Left: we're not yet approaching free trials, but substantial costs savings can be made

Turning now to the Jackson Review of civil litigation, Arnold J urged Congress participants to read it, recommending it as a stupendous piece of research. In response to this initiative the Intellectual Property Court Users' Committee Working Group was hastily convened and submitted its recommendations at the end of July (see PatLit here). The renaming of the court as the Intellectual Property County Court, the imposition of strict case management limitations, the absence of standard disclosure and the reduction of demands for evidential material were all mentioned, it being hoped that wherever possible it should be possible for cases to forward solely on the basis of pleadings. Hearings would be held only where necessary, to keep costs down, making use of that ingenious invention, the telephone, where possible. At trial (one to two days) the timetable would be set by the judge, not the parties, and would be split between the parties.

Following the IPO, costs would be on a scale fee basis -- but would be "rather more generous", within a band that reflected the complexity of the matter. Costs would be capped at £50,000 (£25,000 in respect of an account or other financial relief). Cases involving up to £500,000, exclusive of interest, would be heard. Above that, disputes should go to the Patents Court. Arnold J also addressed the transfer of cases between the PCC and the Patents Court, a difficult issue particularly in the early days of the court. Lord Justice Jackson's report is expected by the end of the year, and its recommendations are likely to require both primary and secondary legislation.

Taking questions, Arnold J was asked about the effect of the proposed changes on patent attorney litigators. There are around 70 such people on the register, it appears, but neither he nor Judge Fysh QC had seen many of them in action. "Don't be bashful", he urged those present, You've got the skills and everyone has to start somewhere". It was quite likely that patent attorney advocates would get less of an airing in the new version of the PCC than they get at present in hearings before the IPO.

Other issues raised in the discussion session which followed Arnold J's included the follows:

* the effect of the reforms on the operation of litigation teams;
* litigation that was taking place concurrently in more than one jurisdiction;
* why, if it was possible to run an EPO opposition on a cap of £50,000, it should not be possible to do the same for PCC litigation;
* whether the low level of patent litigation in the UK, which hitherto made the cost and effort of becoming a patent attorney litigator, would be 'cured' by the reform proposals with the result that more such litigators would come forward;
* how much expert evidence is really needed in PCC litigation -- and the different roles played by experts in Patents Court litigation and before the PCC [
* whether the court should appoint its own independent expert to educate the court [while the CPRs probably provide for this already, "It's not done -- and it's best not done", said the judge. Jointly agreed experts are better, particularly for matters like valuation];
* the need for discipline in terms of not raising too many claims and citing too many pieces of prior art.
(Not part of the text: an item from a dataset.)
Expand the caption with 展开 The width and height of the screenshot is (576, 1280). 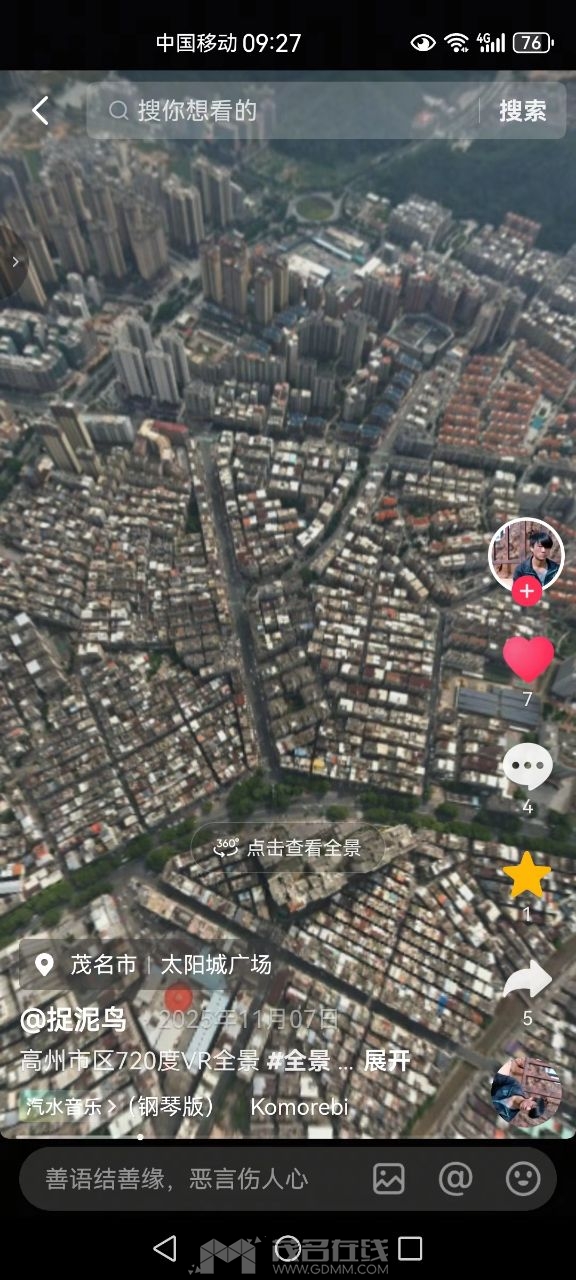[x=387, y=1062]
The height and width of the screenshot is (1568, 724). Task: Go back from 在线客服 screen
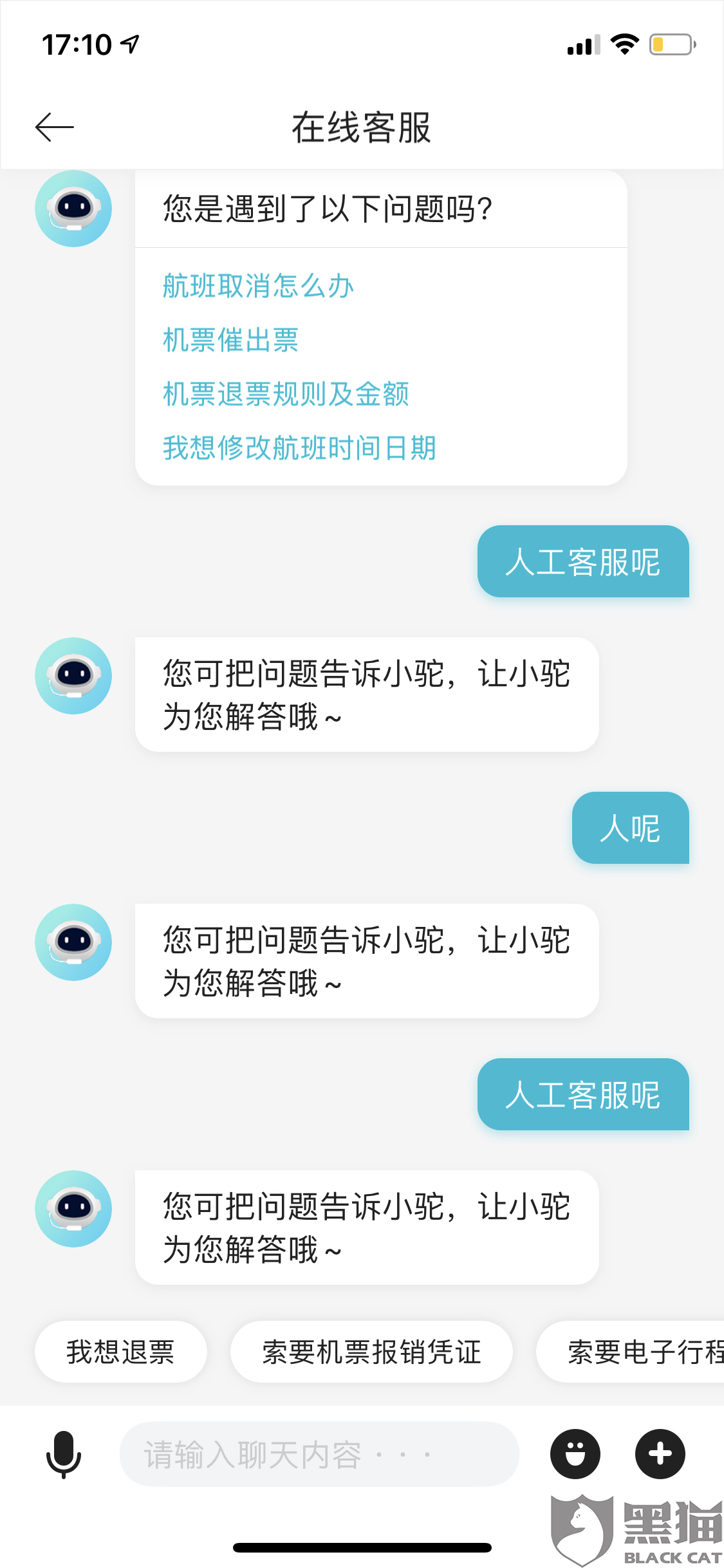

Alastair Neill Appleyard Lees) then gave an amusing account of his first experience of appearing as a patent attorney before the Chancellor's Court and a brief encounter with a piece of pre-used and still relatively flavoursome chewing gum. Amid laughter and some gentle speculation as to who might follow Judge Fysh on his retirement (no hands were raised when the judge enquired who might be interested), the meeting adjourned with the promise of a trip to the bar.